## ПИСЬМЕННЫЕ ЗАДАНИЯ
(1) Как сказано в отрывке, от какого места и до какого «нам пришлось растянуться», чтобы нас заметили?
(2) Воспроизведите дословно часть отрывка, начиная со слов «Если бы орды» и заканчивая словами «всякий истинный прогресс.».

## ТЕКСТОВЫЙ ОТРЫВОК
========

Одинокие в мире, мы ничего не дали миру и ничего не взяли у
мира; мы не влили ни одной идеи в массу человеческих идей,
мы не внесли никакого вклада в прогресс человеческого разума
и исказили все, что мы восприняли от этого прогресса. С
первого мгновения нашего социального существования ничто не
вышло от нас ради общего блага людей, ни одна полезная мысль
не проросла на стерильной почве нашей родины, ни одна
великая истина не появилась среди нас; мы не потрудились
ничего придумать самостоятельно, а из всего, что придумали
другие, мы заимствовали лишь обманчивый внешний вид и
бесполезную роскошь.
Странное
дело! Даже в мире науки, охватывающей вес, наша история не
связана ни с чем, не объясняет ничего, не доказывает ничего.
Если бы орды варваров, которые потрясли мир, не пересекли
страну, в которой мы живем, чтобы напасть на Запад, едва ли
мы дали бы главу всемирной истории. Чтобы нас заметили, нам
пришлось растянуться от Берингова пролива до Одера. Однажды
великий муж решил нас цивилизовать, и, чтобы дать нам
предвкушение просвещения, он бросил нам мантию цивилизации;
мы подобрали мантию, но цивилизация нас так и не затронула.
В другой раз иной великий государь, приобщая нас к своей
славной миссии, победоносно провел нас от одного края Европы
до другого; возвратившись из этого триумфального похода
через самые цивилизованные страны мира, мы принесли с собой
лишь идеи и стремления, результатом чего явилось огромное
несчастие, отбросившее нас на полстолетия. Я не знаю, что у
нас в крови, что отвергает всякий истинный прогресс.
Наконец, мы жили, мы живем лишь для того, чтобы служить
неким великим уроком для отдаленных поколений, которые его
поймут; сегодня, что бы там ни говорили, мы составляем
лакуну в интеллектуальном порядке. Я не могу не поражаться
этой пустотой и удивительным одиночеством нашего социального
существования. Конечно, в этом играет свою роль непостижимая
судьба, но, по-видимому, человек здесь также играет роль,
как и во всем, что происходит в нравственном мире. Обратимся
же еще раз к истории: именно она объясняет
народы.

========

## ИСХОДНЫЕ ДАННЫЕ
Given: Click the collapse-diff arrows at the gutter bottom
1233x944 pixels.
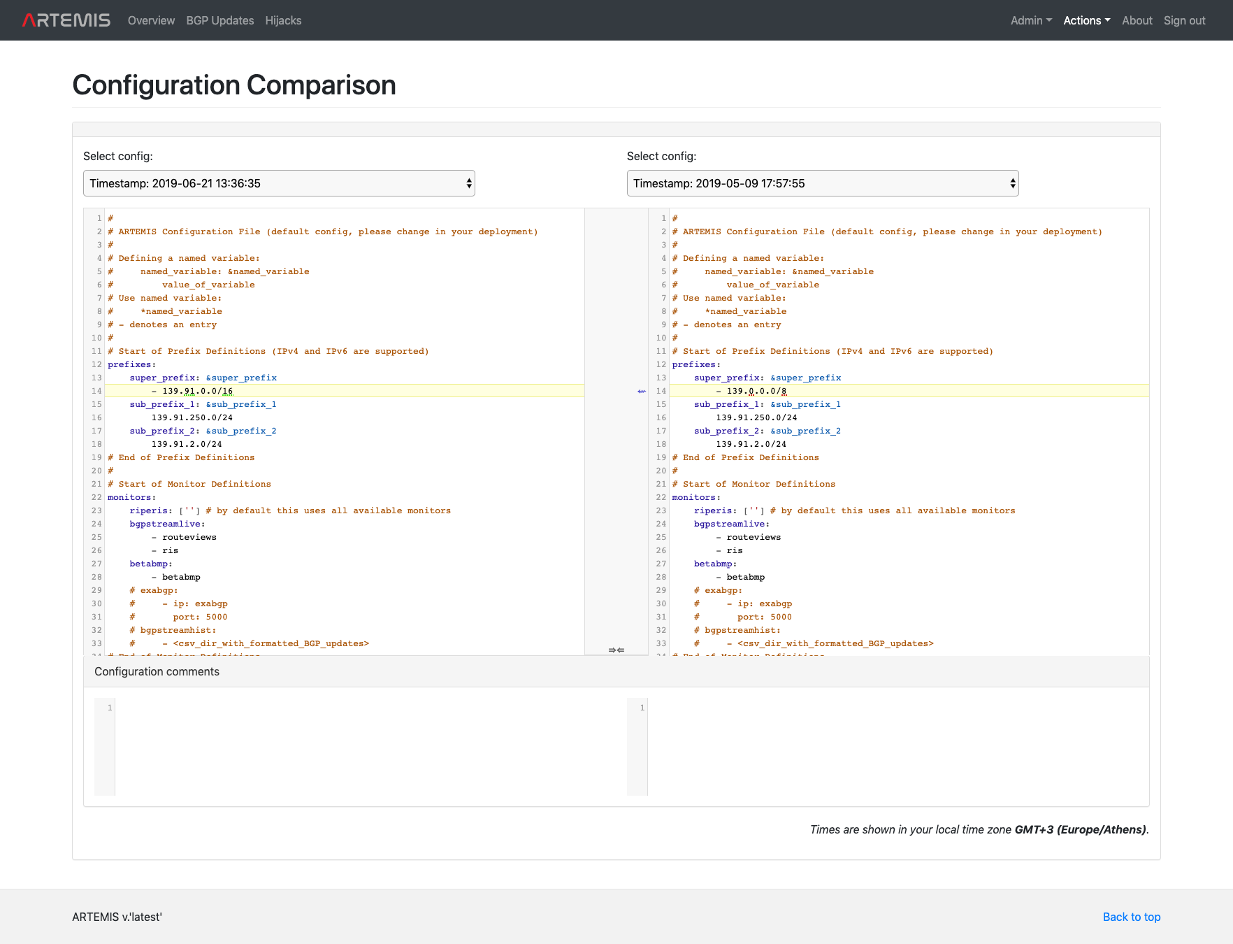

========

## ОТВЕТЫ ПО ЗАДАНИЯМ
(1) От Берингова пролива до Одера.

(2)
Если бы орды варваров, которые потрясли мир, не пересекли
страну, в которой мы живем, чтобы напасть на Запад, едва ли
мы дали бы главу всемирной истории. Чтобы нас заметили, нам
пришлось растянуться от Берингова пролива до Одера. Однажды
великий муж решил нас цивилизовать, и, чтобы дать нам
предвкушение просвещения, он бросил нам мантию цивилизации;
мы подобрали мантию, но цивилизация нас так и не затронула.
В другой раз иной великий государь, приобщая нас к своей
славной миссии, победоносно провел нас от одного края Европы
до другого; возвратившись из этого триумфального похода
через самые цивилизованные страны мира, мы принесли с собой
лишь идеи и стремления, результатом чего явилось огромное
несчастие, отбросившее нас на полстолетия. Я не знаю, что у
нас в крови, что отвергает всякий истинный прогресс.